• _Passage given_
# Planted Starfire 120x50x50



## solarz (Aug 31, 2010)

Finally got my old Starfire tank setup again in my new house. I had missed the look of a large planted tank.

So far, the tank is populated by 6 SAE, 3 amanos, and a single rummynose. I'm taking it slow and looking to get a nice cherry shrimp colony going before adding lots of fish.

The tank is filtered by 2 HOB, one Aqueon Quietflow 10, and one Quietflow 30.


----------



## cb1021 (Sep 21, 2009)

Looks great so far. Rimless FTW.

Btw - that driftwood, how long does it take to sink and is there any rot? I bought 2 from big als however never put it in my tank. Love it though, especially the trunk for hiding plecos.


----------



## solarz (Aug 31, 2010)

cb1021 said:


> Looks great so far. Rimless FTW.
> 
> Btw - that driftwood, how long does it take to sink and is there any rot? I bought 2 from big als however never put it in my tank. Love it though, especially the trunk for hiding plecos.


No rot, but the wood took a long time to sink. In fact, I had to put a rock inside the trunk to get it to sink completely. The kid at BA told me it would sink in a couple of hours...


----------



## solarz (Aug 31, 2010)

Some updates...






























Sent from my LG-D852 using Tapatalk


----------



## cb1021 (Sep 21, 2009)

Looks great. So simple. What kind of fish you going to put? Some color would be nice


----------



## planter (Jun 9, 2008)

couple of hours lol that's going to take days maybe weeks to sink.


----------



## elbereth (Feb 11, 2018)

Nice scape! What substrate are you using?


----------



## solarz (Aug 31, 2010)

elbereth said:


> Nice scape! What substrate are you using?


Nepheline syenite pool filter sand

Sent from my LG-D852 using Tapatalk


----------



## elbereth (Feb 11, 2018)

solarz said:


> Nepheline syenite pool filter sand
> 
> Sent from my LG-D852 using Tapatalk


Where do you get it?


----------



## solarz (Aug 31, 2010)

elbereth said:


> Where do you get it?


Got it from a pool supply store:

https://www.pioneerfamilypools.ca/products/residential-filter-sand/


----------



## elbereth (Feb 11, 2018)

solarz said:


> Got it from a pool supply store:
> 
> https://www.pioneerfamilypools.ca/products/residential-filter-sand/


Thanks! I wish I came across this sand before I spent so much on CaribSea.


----------



## solarz (Aug 31, 2010)

elbereth said:


> Thanks! I wish I came across this sand before I spent so much on CaribSea.


Well, if you prefer a black sand, you can't go wrong with TMS.

Sent from my LG-D852 using Tapatalk


----------



## solarz (Aug 31, 2010)

So four months later...









Sent from my LG-D852 using Tapatalk


----------



## Reckon (Mar 6, 2013)

solarz said:


> So four months later...
> 
> 
> 
> ...


WOW that looks soo good! Love the cryptocorynes. Just a suggestion, but perhaps get rid of the hygrophila on the far left and add some bigger species cryptocorynes behind the wendtii you have planted.


----------



## hendy8888 (Sep 10, 2010)

Looking great! I really like how the blueish light makes the greens pop.

• _Written tasks_
a - Can you restate the paragraph in the aquarium thread that begins "No rot, but the wood" more briefly, keeping its main facts?
b - Can you write out, word for word, the part of the aquarium thread starting with "# Planted Starfire" and going on through "one Quietflow 30."?
c - Can you write what comes next in the thread about the planted Starfire tank, picking up after its final post?
The lines that come next play no part in this.

• _Data extract_
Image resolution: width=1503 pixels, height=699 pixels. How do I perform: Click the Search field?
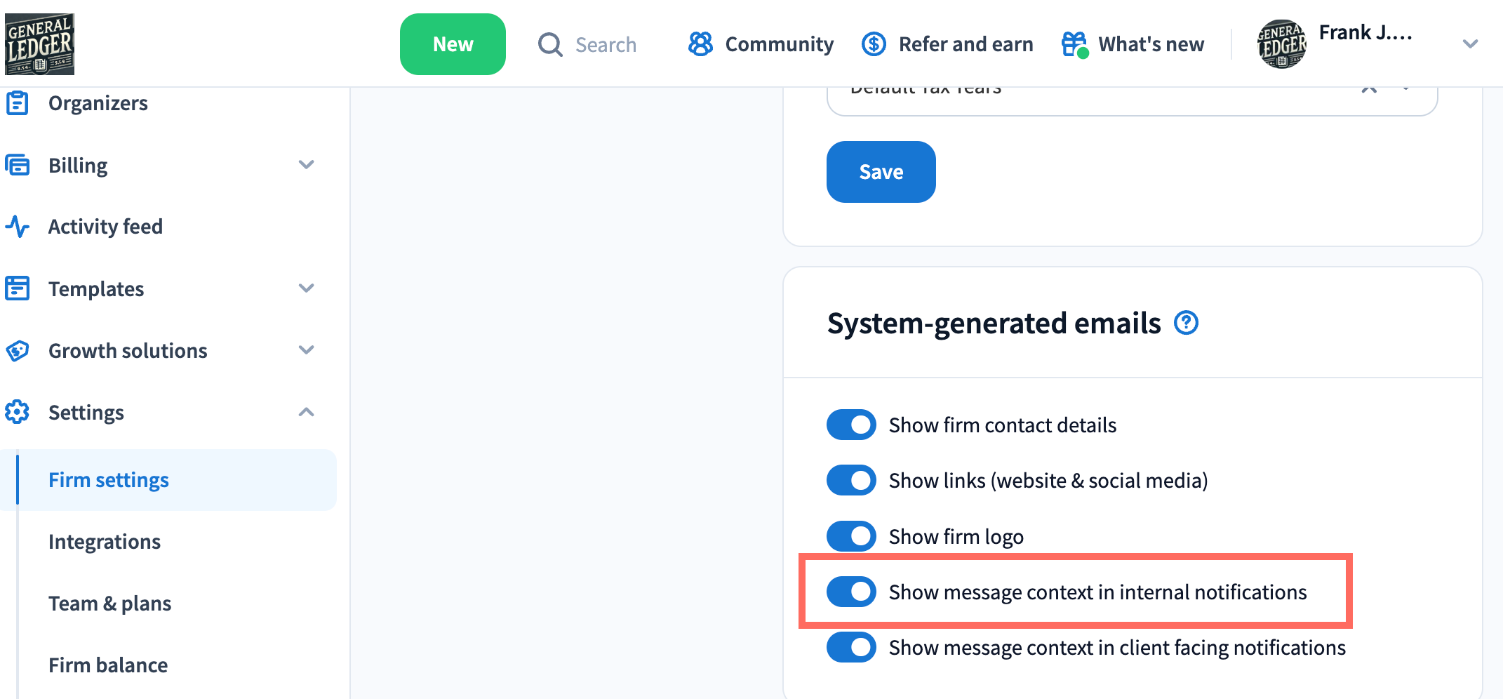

• _Results of the tasks_
a - The wood didn't rot but was slow to sink. It only sank completely once a rock was placed inside the trunk, though the kid at BA had said it would sink in a couple of hours.

b -
# Planted Starfire 120x50x50



## solarz (Aug 31, 2010)

Finally got my old Starfire tank setup again in my new house. I had missed the look of a large planted tank.

So far, the tank is populated by 6 SAE, 3 amanos, and a single rummynose. I'm taking it slow and looking to get a nice cherry shrimp colony going before adding lots of fish.

The tank is filtered by 2 HOB, one Aqueon Quietflow 10, and one Quietflow 30.

c -
Sent from my LG-H933 using Tapatalk


----------



## cb1021 (Sep 21, 2009)

Hey Solarz

Hows that wood holding up? Is it suitable for planted tanks? It's really soft no? It looks great, not sure if it can hold up long term though under water.


----------



## solarz (Aug 31, 2010)

cb1021 said:


> Hey Solarz
> 
> Hows that wood holding up? Is it suitable for planted tanks? It's really soft no? It looks great, not sure if it can hold up long term though under water.


It's holding up well so far, I have seen no sign of it breaking apart, though it does still leech tannin.


----------



## solarz (Aug 31, 2010)

Update!

Just some minor plant changes. The pearl weed is getting out of control, will need to trim it soon.

I'm really loving the driftwood! It provides a great focus for the tank, and I only need to adjust the plants around it. Even better, it serves as a refuge for my cherry shrimps.

Current fauna are SAEs, cardinals, rummynoses, white clouds, a couple of cories (down from 6, unfortunately), and a single BN pleco (recent addition), and of course, the obligatory Amano and Cherry shrimps, and various snails, including some nerites.

Future plans are to get even more cardinals.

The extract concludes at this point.